What Can You Do If You’re Denied Appropriate Medical Care?
So- what will you do in case the physician designated to deal with you to your work injury isn’t treating you suitably? The initial response of most injured workers that are at odds with the appointed physician is to go to their doctor, using their personal health insurance. Sadly, this can create more problems than it solves. Health insurance policies uniformly contain a provision that treatment for work-related accidents is excluded from coverage. Therefore, most personal physicians won’t treat work-related injuries. Even when they do, the cost of their treatment isn’t covered by private medical insurance.
Luckily, New Jersey Workers’ Compensation law does provide for a method to competition the therapy (or lack thereof) being supplied from the employees’ compensation doctor. An injured employee has the right to file an Employees Claim together with the Division of Workers’ Compensation. This Division includes over 50 Employees’ Compensation Judges, with Courts throughout the State, whose function is to hear disputes between injured workers. The Judges of Compensation possess the authority to order workers’ compensation carriers to provide appropriate medical care to workers who are needing that therapy.
Do I Need An Attorney If A Dispute Arises About My Medical Care?
Because of the intricacies of moving with a claim in Workers’ Compensation Court, it’s highly recommended that you keep a Workers’ Compensation attorney to assist you in this procedure. As this is a very specialized area, you should choose a lawyer with expertise in this field. The Supreme Court of New Jersey educated lawyers with experience within the business of workers’ compensation law. Your lawyer will not charge a fee for representing you at a workers’ compensation claim before the issue is concluded. The Judge of Compensation who hears that the case sets the lawyer’s fee after the issue is heard, and under no circumstances is that fee greater than 20 percent of their award.

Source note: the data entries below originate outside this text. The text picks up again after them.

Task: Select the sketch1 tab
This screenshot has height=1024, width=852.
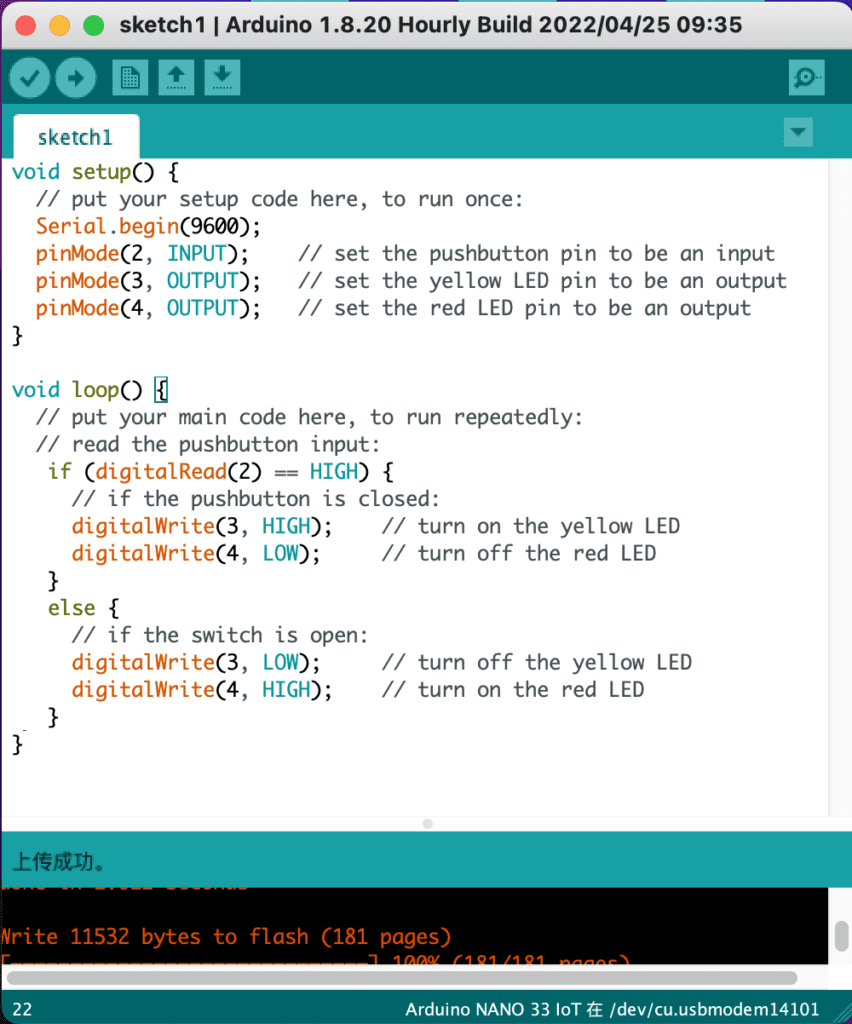Action: coord(75,136)
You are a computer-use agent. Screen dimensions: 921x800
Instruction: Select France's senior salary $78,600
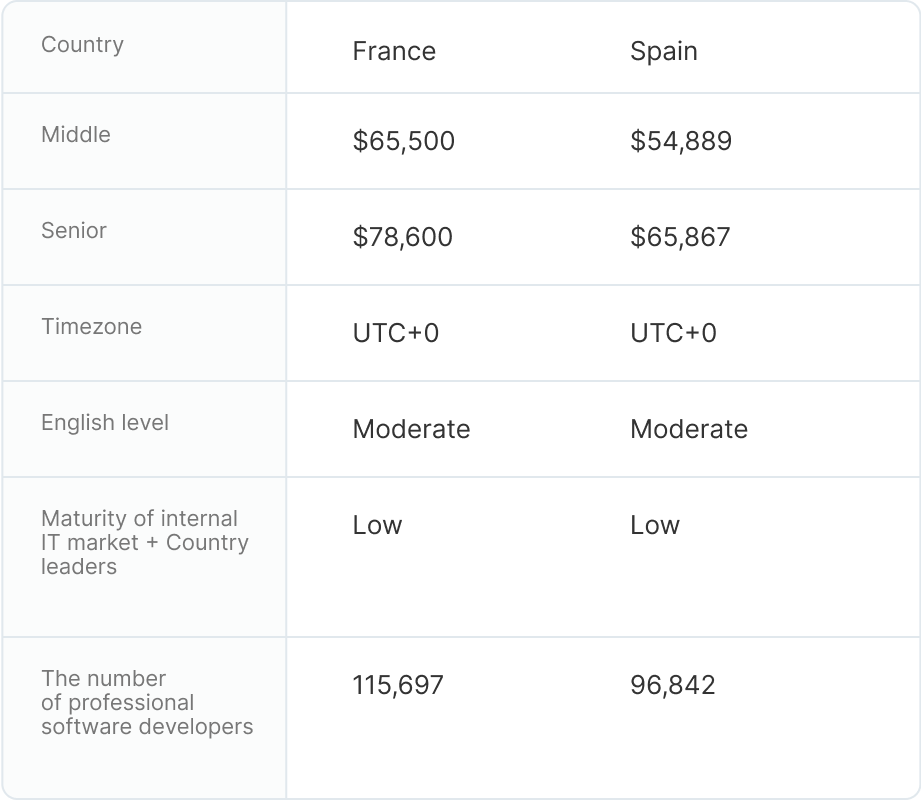tap(402, 237)
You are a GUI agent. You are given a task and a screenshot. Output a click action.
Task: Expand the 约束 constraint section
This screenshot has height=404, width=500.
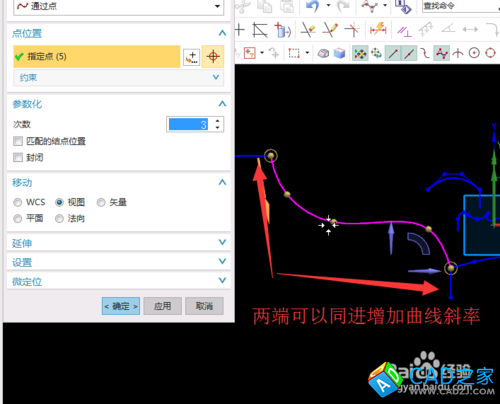[x=119, y=77]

What’s Going to Happen Once I have Filed My Workers’ Compensation Claim?
When your claim has been filed, should a dispute regarding your medical treatment appears, your Workers’ Compensation lawyer can file a Motion to Medical Therapy, which is given priority by the Court, which may generally list the Motion for a hearing within 30 days of the date of submitting? The Judge has the authority to guide the insurance carrier to offer medical therapy, provide an assessment by an expert, or guide that diagnostic tests have been accomplished.
If you end up at odds with your employer or its workers’ compensation insurance carrier regarding the medical care being provided for you, it is essential to be mindful they do not necessarily have the final word about your health care therapy. You’ve got the right to dispute a denial of treatment. You’re able to get legal representation without having to incur any out of pocket expenses because of this representation. An independent workers’ compensation judge will hear your dispute and may direct the insurance carrier to supply you with all reasonable and necessary treatment your circumstance needs.